No verão de 2024, Klay dividiu sua decisão entre Lakers e Mavericks. Seduzido pela dupla DoncicKyrie Irving e por uma rota “mais curta” ao título, fechou por três anos e US$ 50 milhões via sign-and-trade. O roteiro desabou quando, no meio da temporada, Nico Harrison trocou Doncic por Anthony Davis. Sem Kyrie (lesão no joelho) e com AD jogando pouco, Dallas capengou, caiu no play-in e hoje patina em 3–8, 14º do Oeste.

Individualmente, Klay vive o pior início de sua carreira: 7,4 pontos, 31,4% de aproveitamento geral e 26,7% nas bolas de três. Em menos de duas semanas, Jason Kidd o mandou para o banco para dar lugar a D’Angelo Russell. Para um veterano que procurava ambiente estável e papel claro, é exatamente o oposto.

Entre no grupo do Lakers Brasil no Telegram e acompanhe os bastidores em tempo real

E se Klay tivesse escolhido o Lakers?

Klay Thompson em partida do Mavericks

Não havia como prever a troca de Doncic para o Lakers, mas, se Klay tivesse vindo para LA, hoje estaria ao lado de um candidato a MVP e de um elenco que encontrou identidade sob JJ Redick. Havia, inclusive, conversa de um pacote maior (quatro anos/US$ 80 milhões). Em quadra, os minutos ao lado de Doncic e Austin Reaves reduziriam a carga de criação e devolveriam Klay ao papel ideal: espaçar a quadra, punir em catch-and-shoot e marcar alas/guards de elite em missões direcionadas.

Em vez disso, em Dallas, Klay herdou um ataque menos organizado, com menos vantagem gerada na meia quadra e um elenco em transição, agora orbitando o novato Cooper Flagg. Para uma lenda cujo valor reside na eficiência e na leitura sem bola, contexto é tudo.

O efeito dominó em Dallas e o que vem a seguir

A demissão de Nico Harrison é sintoma de um projeto que perdeu o prumo. O próximo passo lógico é decidir o destino de Anthony Davis e acelerar a reconstrução em torno de Flagg. Nada disso ajuda Klay no curto prazo. Aos 35, ele precisa de um ecossistema estável, roles definidos e criadores que atraiam duas na bola.
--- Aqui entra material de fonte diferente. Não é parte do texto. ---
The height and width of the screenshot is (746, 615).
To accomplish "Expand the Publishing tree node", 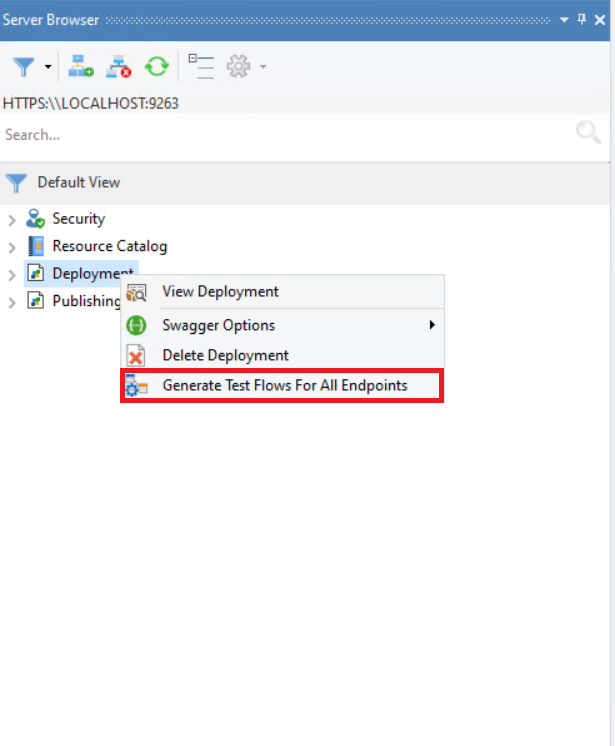I will tap(12, 302).
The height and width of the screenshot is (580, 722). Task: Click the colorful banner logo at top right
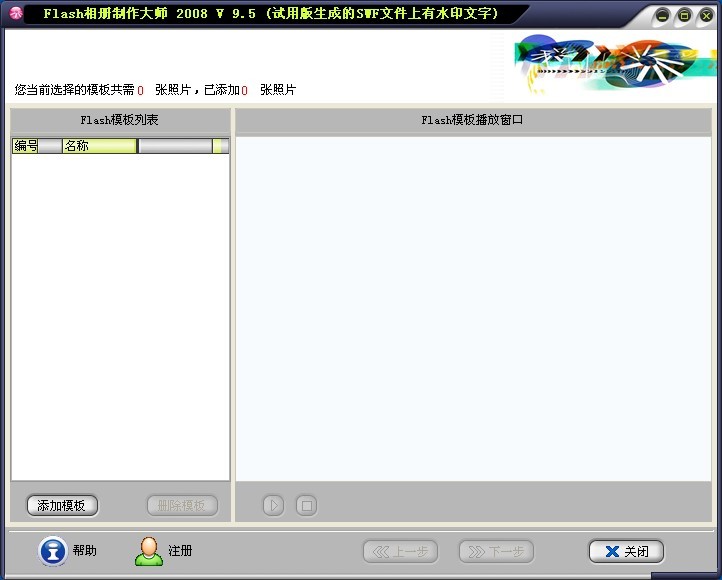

Lições para veteranos em busca do “quinto anel”

Para veteranos de elite, a pergunta chave não é “quem tem duas estrelas?”, e sim “qual sistema maximiza meu jogo hoje?”. O Lakers atual, com Doncic orquestrando, Reaves como conector e peças como Deandre Ayton, Marcus Smart e Jake LaRavia, oferece exatamente isso: volume de arremessos limpos, defesa coletiva e minutos relevantes quando a rotação encurta. Em Dallas, Klay virou peça de um quebra-cabeça que ainda não tem figura final.

Klay escolheu a narrativa do atalho ao título, mas o atalho desmoronou. Em LA, ele teria salário mais longo, função cirúrgica e um motor ofensivo gerando looks de alto valor. A janela para o “anel 5” ainda existe — só não está no endereço que ele imaginou em julho.